Em áreas como a saúde, a fiscalidade ou os tribunais seria desejável uma comunicação clara e transparente. É raro.

Por exemplo, a arte contemporânea. É constantemente escrutinada e posta em causa. Argumenta-se que tem uma linguagem com códigos próprios e que só é compreensível entre entendidos, sendo necessárias intermediações e ferramentas da parte dos receptores para a decifrar. E o que é pior, segundo os seus censores, é que tudo é decidido por critérios provenientes de artistas, curadores, museus, galeristas ou críticos. Enfim, de gente, ou de instituições, que vivem, respiram e estudam arte.

Nada contra em questionar-se o mundo da arte. O que é curioso é que esse olhar nunca é aplicado na economia, finança, saúde ou ciência, por exemplo. Aí é pacificamente aceite que, cada área, ou cada expressão da vida social, tem os seus signos próprios. É pena. Talvez fosse útil que sectores como a finança fossem tão inquiridas como a arte. Quem sabe se dessa forma, entendendo na totalidade os mecanismos que a regem, não estivéssemos atolados na crise. Assim, continua a ser um idioma coligido entre especialistas, no limite, para não ser entendido.

Mas existem outros exemplos. Nos últimos tempos por motivos familiares tenho contactado com profissionais de saúde e constato o mesmo dilema. Às vezes parecem discorrer em círculo. Falo sobre esse universo, mas poderia ser também sobre o sistema judicial ou fiscal, domínios em que a comunicação, e a ligação o mais transparente possível entre seres humanos, deveria ser preocupação central, mas em que tudo parece feito para dificultar a correspondência clara entre diferentes sujeitos.

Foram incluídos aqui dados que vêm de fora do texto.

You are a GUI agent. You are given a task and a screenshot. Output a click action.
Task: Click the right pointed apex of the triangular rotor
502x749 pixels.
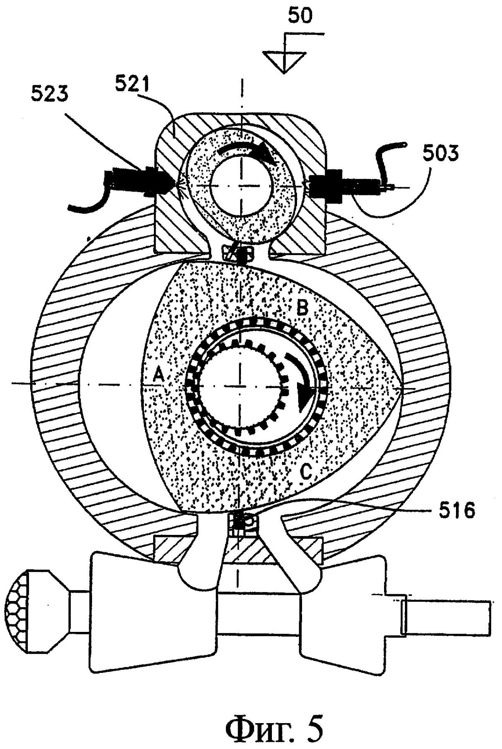(x=401, y=388)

Existem, felizmente, excepções, mas, de forma genérica, os profissionais destas e de outras áreas têm dificuldade em sair das suas senhas de informação, dos regulamentos restritos, utilizando uma expressão encriptada ou burocrática que nem sempre é fácil de interpretar. O abismo comunicacional pode ser angustiante, até porque também há problemas de iliteracia da parte dos receptores. Estes têm de fazer a sua parte, munindo-se dos instrumentos que lhes permita aceder ao saber específico, mas a maior fatia desse estímulo tem de caber aos emissores.

O problema é que ninguém parece querer sair da sua zona de conforto, mantendo-se a todo o momento num lugar de estruturação do poder, como se nos quisessem dizer que o melhor é recorrermos ao serviço de um tradutor. No fim de contas é isso que os contabilistas ou os advogados acabam por ser.

Neste cenário é fácil individualizar responsabilidades. Apontar o dedo à funcionária das finanças que certo dia foi impaciente. Ou ao médico que não soube expor complexidade com simplicidade. Mas não é difícil vislumbrar que as formas de operar particulares são condicionadas. É a própria lógica interna dos sistemas (desintegração dos serviços, cortes orçamentais, competição extrema, precariedade) que abre espaço para a desumanidade.

Neste quadro vão rareando os oásis – as pessoas que conseguem mover-se por entre os interstícios de um sistema cada vez mais impiedoso, sendo humanas, empáticas e inteligíveis, não receando uma simetria de inteligências, em que o saber não se transmite de forma hierárquica, mas pensa-se e constrói-se com o outro. Infelizmente não parece que a norma vá sendo essa. A arte da vida, o desejo profundo de querer compreender e de ser compreendido, é cada vez mais relegado para plano secundário, atulhados que estamos na burocratização da nossa existência, com cada um a debitar uma linguagem que, em vez de produzir entendimento, apenas serve para fins de diferenciação simbólica. A mensagem é: eu estou no meu mundo e, se não consegues aceder a ele, paciência. Cada um fala para os seus pares e pouco mais. Não é só triste. É também violento.